## ASSIGNMENT
Give back every record exactly as it reads.
☆ ☆ ☆ ☆ ☆
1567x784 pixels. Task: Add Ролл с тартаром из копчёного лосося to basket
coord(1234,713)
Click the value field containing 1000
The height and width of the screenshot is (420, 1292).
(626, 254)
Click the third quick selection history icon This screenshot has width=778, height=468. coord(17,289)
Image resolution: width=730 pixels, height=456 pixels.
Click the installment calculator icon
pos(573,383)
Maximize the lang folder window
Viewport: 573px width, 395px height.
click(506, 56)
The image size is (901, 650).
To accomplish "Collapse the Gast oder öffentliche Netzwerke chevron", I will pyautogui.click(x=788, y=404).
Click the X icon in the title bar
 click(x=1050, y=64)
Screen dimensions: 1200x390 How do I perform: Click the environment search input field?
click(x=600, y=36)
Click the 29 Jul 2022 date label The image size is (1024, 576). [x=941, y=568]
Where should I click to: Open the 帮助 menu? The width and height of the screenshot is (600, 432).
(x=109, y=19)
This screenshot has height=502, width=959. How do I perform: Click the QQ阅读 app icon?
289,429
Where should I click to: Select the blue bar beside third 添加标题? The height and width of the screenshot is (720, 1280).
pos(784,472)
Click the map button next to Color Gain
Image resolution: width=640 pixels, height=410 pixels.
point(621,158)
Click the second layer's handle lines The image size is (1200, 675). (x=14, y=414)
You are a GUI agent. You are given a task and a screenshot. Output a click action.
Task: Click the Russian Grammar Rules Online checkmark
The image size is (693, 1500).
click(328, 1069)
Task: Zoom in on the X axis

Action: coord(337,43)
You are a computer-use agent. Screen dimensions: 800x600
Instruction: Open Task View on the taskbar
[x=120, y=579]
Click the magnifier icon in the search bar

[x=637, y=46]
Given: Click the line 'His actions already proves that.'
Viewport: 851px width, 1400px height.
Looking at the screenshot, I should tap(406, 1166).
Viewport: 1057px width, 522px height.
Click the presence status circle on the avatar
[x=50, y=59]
☆ ☆ ☆ ☆ ☆
## RESPONSE TO THIS EXERCISE
1567x784 pixels. Task: Add Ролл с тартаром из копчёного лосося to basket
coord(1234,713)
Click the value field containing 1000
The height and width of the screenshot is (420, 1292).
(626, 254)
Click the third quick selection history icon This screenshot has width=778, height=468. coord(17,289)
Image resolution: width=730 pixels, height=456 pixels.
Click the installment calculator icon
pos(573,383)
Maximize the lang folder window
Viewport: 573px width, 395px height.
click(506, 56)
The image size is (901, 650).
To accomplish "Collapse the Gast oder öffentliche Netzwerke chevron", I will pyautogui.click(x=788, y=404).
Click the X icon in the title bar
 click(x=1050, y=64)
Screen dimensions: 1200x390 How do I perform: Click the environment search input field?
click(x=600, y=36)
Click the 29 Jul 2022 date label The image size is (1024, 576). [x=941, y=568]
Where should I click to: Open the 帮助 menu? The width and height of the screenshot is (600, 432).
(x=109, y=19)
This screenshot has height=502, width=959. How do I perform: Click the QQ阅读 app icon?
289,429
Where should I click to: Select the blue bar beside third 添加标题? The height and width of the screenshot is (720, 1280).
pos(784,472)
Click the map button next to Color Gain
Image resolution: width=640 pixels, height=410 pixels.
point(621,158)
Click the second layer's handle lines The image size is (1200, 675). (x=14, y=414)
You are a GUI agent. You are given a task and a screenshot. Output a click action.
Task: Click the Russian Grammar Rules Online checkmark
The image size is (693, 1500).
click(328, 1069)
Task: Zoom in on the X axis

Action: coord(337,43)
You are a computer-use agent. Screen dimensions: 800x600
Instruction: Open Task View on the taskbar
[x=120, y=579]
Click the magnifier icon in the search bar

[x=637, y=46]
Given: Click the line 'His actions already proves that.'
Viewport: 851px width, 1400px height.
Looking at the screenshot, I should tap(406, 1166).
Viewport: 1057px width, 522px height.
Click the presence status circle on the avatar
[x=50, y=59]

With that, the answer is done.